— START OF INPUT MATERIAL —

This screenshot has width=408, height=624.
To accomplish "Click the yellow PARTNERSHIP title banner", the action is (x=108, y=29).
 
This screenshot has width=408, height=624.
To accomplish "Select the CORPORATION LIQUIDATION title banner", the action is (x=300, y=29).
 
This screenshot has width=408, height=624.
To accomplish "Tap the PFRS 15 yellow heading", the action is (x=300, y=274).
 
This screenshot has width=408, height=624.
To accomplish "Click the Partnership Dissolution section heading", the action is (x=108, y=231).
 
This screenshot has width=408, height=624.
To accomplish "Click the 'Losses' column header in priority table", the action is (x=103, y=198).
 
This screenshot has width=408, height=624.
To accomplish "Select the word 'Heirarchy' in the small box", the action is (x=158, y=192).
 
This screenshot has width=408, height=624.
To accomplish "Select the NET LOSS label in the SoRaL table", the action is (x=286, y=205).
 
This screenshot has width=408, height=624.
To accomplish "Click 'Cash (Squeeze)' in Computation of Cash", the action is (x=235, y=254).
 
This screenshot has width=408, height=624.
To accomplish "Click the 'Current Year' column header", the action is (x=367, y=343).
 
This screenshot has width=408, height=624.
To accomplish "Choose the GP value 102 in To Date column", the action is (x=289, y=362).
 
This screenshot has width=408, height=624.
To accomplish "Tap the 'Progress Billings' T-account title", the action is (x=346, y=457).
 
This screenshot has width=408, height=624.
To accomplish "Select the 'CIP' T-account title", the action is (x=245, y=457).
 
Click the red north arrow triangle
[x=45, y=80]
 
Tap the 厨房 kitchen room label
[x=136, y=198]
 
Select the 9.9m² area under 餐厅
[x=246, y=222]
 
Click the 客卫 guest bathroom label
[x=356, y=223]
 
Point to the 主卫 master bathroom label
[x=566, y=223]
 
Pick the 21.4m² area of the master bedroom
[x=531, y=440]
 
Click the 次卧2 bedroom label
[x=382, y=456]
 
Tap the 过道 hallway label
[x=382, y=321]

— END OF INPUT MATERIAL —

Arrange all of the lines above into a Markdown table with two columns, No. and Entry, giving each line a row number and omitting the blank lines.

| No. | Entry |
|---|---|
| 1 | This screenshot has width=408, height=624. |
| 2 | To accomplish "Click the yellow PARTNERSHIP title banner", the action is (x=108, y=29). |
| 3 | This screenshot has width=408, height=624. |
| 4 | To accomplish "Select the CORPORATION LIQUIDATION title banner", the action is (x=300, y=29). |
| 5 | This screenshot has width=408, height=624. |
| 6 | To accomplish "Tap the PFRS 15 yellow heading", the action is (x=300, y=274). |
| 7 | This screenshot has width=408, height=624. |
| 8 | To accomplish "Click the Partnership Dissolution section heading", the action is (x=108, y=231). |
| 9 | This screenshot has width=408, height=624. |
| 10 | To accomplish "Click the 'Losses' column header in priority table", the action is (x=103, y=198). |
| 11 | This screenshot has width=408, height=624. |
| 12 | To accomplish "Select the word 'Heirarchy' in the small box", the action is (x=158, y=192). |
| 13 | This screenshot has width=408, height=624. |
| 14 | To accomplish "Select the NET LOSS label in the SoRaL table", the action is (x=286, y=205). |
| 15 | This screenshot has width=408, height=624. |
| 16 | To accomplish "Click 'Cash (Squeeze)' in Computation of Cash", the action is (x=235, y=254). |
| 17 | This screenshot has width=408, height=624. |
| 18 | To accomplish "Click the 'Current Year' column header", the action is (x=367, y=343). |
| 19 | This screenshot has width=408, height=624. |
| 20 | To accomplish "Choose the GP value 102 in To Date column", the action is (x=289, y=362). |
| 21 | This screenshot has width=408, height=624. |
| 22 | To accomplish "Tap the 'Progress Billings' T-account title", the action is (x=346, y=457). |
| 23 | This screenshot has width=408, height=624. |
| 24 | To accomplish "Select the 'CIP' T-account title", the action is (x=245, y=457). |
| 25 | Click the red north arrow triangle |
| 26 | [x=45, y=80] |
| 27 | Tap the 厨房 kitchen room label |
| 28 | [x=136, y=198] |
| 29 | Select the 9.9m² area under 餐厅 |
| 30 | [x=246, y=222] |
| 31 | Click the 客卫 guest bathroom label |
| 32 | [x=356, y=223] |
| 33 | Point to the 主卫 master bathroom label |
| 34 | [x=566, y=223] |
| 35 | Pick the 21.4m² area of the master bedroom |
| 36 | [x=531, y=440] |
| 37 | Click the 次卧2 bedroom label |
| 38 | [x=382, y=456] |
| 39 | Tap the 过道 hallway label |
| 40 | [x=382, y=321] |